Elijo Creer, parte 2: las coincidencias que vuelven a ilusionar a la Selección rumbo al Mundial 2026
La conquista de la tercera estrella en el Mundial de Qatar 2022 dejó una huella que fue mucho más allá de lo deportivo. En medio de estadísticas, recuerdos y casualidades llamativas, los hinchas argentinos encontraron patrones que parecían repetir lo ocurrido en 1978 y 1986. Así nació el fenómeno del “Elijo Creer”, una construcción colectiva basada en coincidencias que, contra toda lógica, terminó encontrando su punto máximo en la final de Lusail.
Con el Mundial 2026 cada vez más cerca, esa mística volvió a activarse. En redes sociales y charlas futboleras ya circula una suerte de segunda parte del “Elijo Creer”, con nuevas coincidencias que alimentan la ilusión de volver a levantar la Copa.
Una de las comparaciones que más fuerza tomó es la que vincula a la Selección argentina con el Brasil campeón del mundo en 1958. Tras consagrarse en Qatar, el equipo dirigido por Lionel Scaloni disputó dos amistosos como local: venció 2-0 a Panamá en el Monumental y goleó 7-0 a Curazao en Santiago del Estero.

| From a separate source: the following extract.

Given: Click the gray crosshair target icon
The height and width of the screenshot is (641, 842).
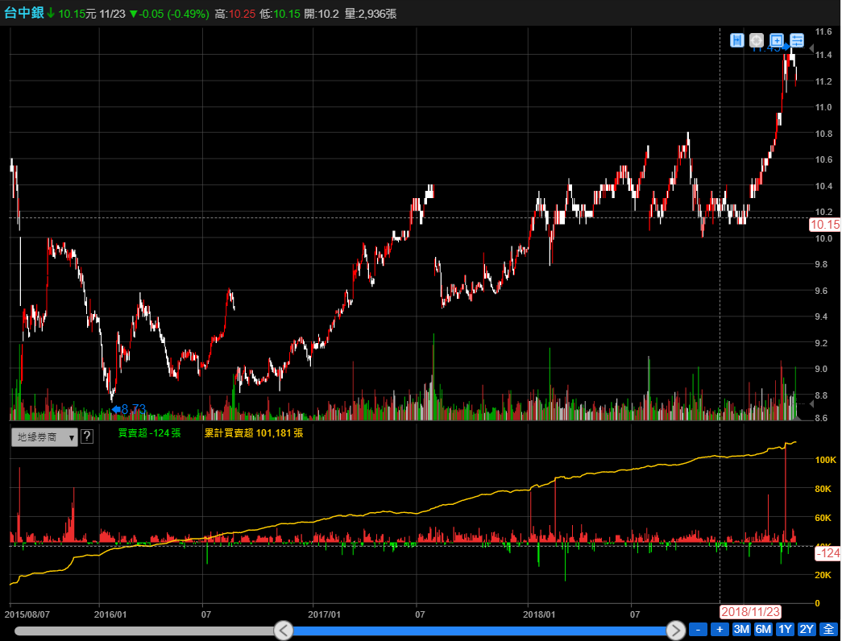Looking at the screenshot, I should pos(757,40).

Exactamente los mismos resultados que obtuvo el Brasil de Pelé tras ganar su primer Mundial, una campaña que luego terminó con el bicampeonato en 1962.
Entre las coincidencias también aparece Nigeria. El seleccionado africano no disputó los Mundiales de 1986 ni de 2022, ambos ganados por Argentina, y de momento quedó fuera de la cita de 2026, otro dato que los creyentes suman a la estadística.

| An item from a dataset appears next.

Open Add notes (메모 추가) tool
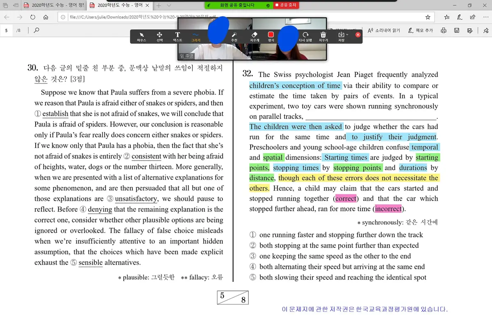The height and width of the screenshot is (315, 492). [x=421, y=30]
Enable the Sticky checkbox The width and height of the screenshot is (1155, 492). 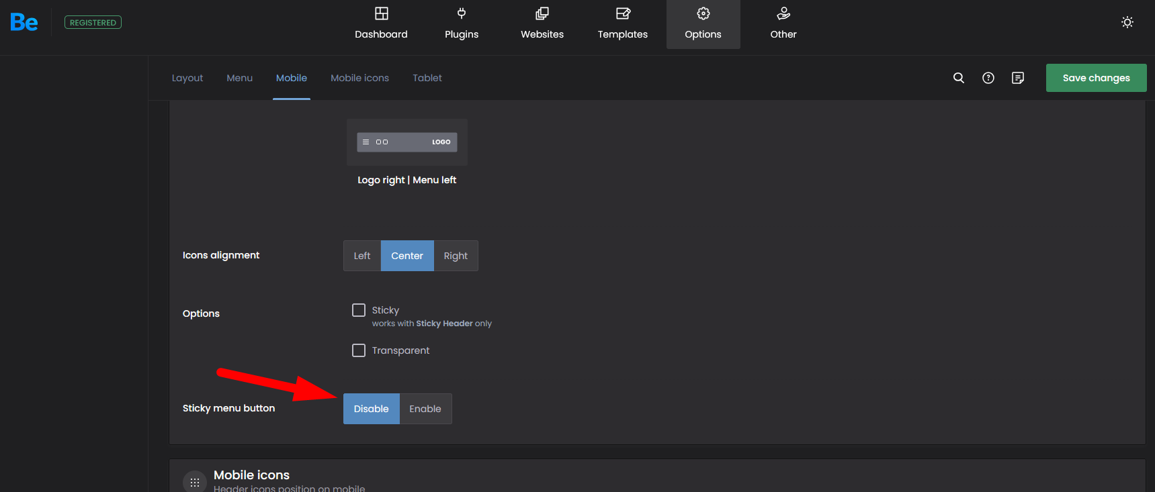coord(359,310)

El ranking FIFA también entra en la conversación. Desde su creación, ninguna selección que llegó como número uno al Mundial terminó siendo campeona. Argentina, que ocupó ese lugar tras Qatar, hoy aparece en el segundo puesto, una condición que dentro del “Elijo Creer” resulta más favorable.
Canadá es otro de los nombres que alimenta la mística. El país norteamericano participó en apenas tres Copas del Mundo: 1986, 2022 y ahora 2026, torneo que organizará junto a Estados Unidos y México. En las dos primeras, Argentina fue campeona.
Los paralelismos se extienden incluso a los premios individuales. En 1985, el Balón de Oro quedó en manos del francés Michel Platini y al Mundial siguiente Argentina fue campeona. En 2022, el galardón fue para Karim Benzema y ese mismo año la Albiceleste levantó la Copa. De cara a 2026, el último Balón de Oro fue para Ousmane Dembélé, otro francés que se suma al archivo simbólico.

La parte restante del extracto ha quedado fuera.